She wasn’t going to run out of pencils any time soon.
Ball point pens were another story.
None of the pencils had erasers any more, though. Since Nathan went down to Suhl last year, she had chewed them all off while she was trying to write letters to him.
Dear Nathan.
No. She’d already written that.
What could she say, if she didn’t want to sound whiny? She hated sounding whiny.
Dad got married again over in Fulda, which is why I’m writing an extra letter, in spite of what postage costs. She’s Clara Bachmeierin from Badenburg. She’s a widow and has been over there for eighteen months or so, helping the administration handle the abbot, after he went back.
Deflect what she could deflect.
So they’ve known each other quite a while and they’ve been working together. Mom’s been gone three years, now.
The metal band on the top of this pencil had tooth marks.

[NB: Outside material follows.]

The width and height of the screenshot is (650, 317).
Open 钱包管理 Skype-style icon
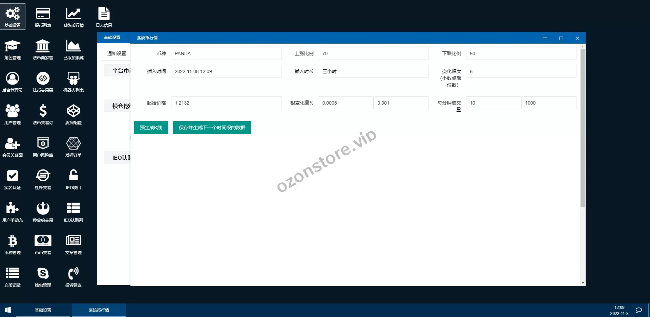point(43,276)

Doc Sims had told her not to bite on those any more, after she went in to have a chipped tooth smoothed down.
We’d been sort of wondering if he’d ever take the big step again, so Lenore and I are both real happy for him. I hope that you will be, too. Bryant’s in Magdeburg, of course, so Lenore doesn’t know what he thinks about it. Weshelle is getting to be a big girl, now. She’s already pulling herself up on the furniture.
Dad’s going to transfer back to Grantville, to take over the SoTF consular service for Ed Piazza. Clara will be coming back with Dad. Maybe you could take a couple of weeks off, over the holidays, and come meet her, especially since I hear that you’re being transferred to Frankfurt.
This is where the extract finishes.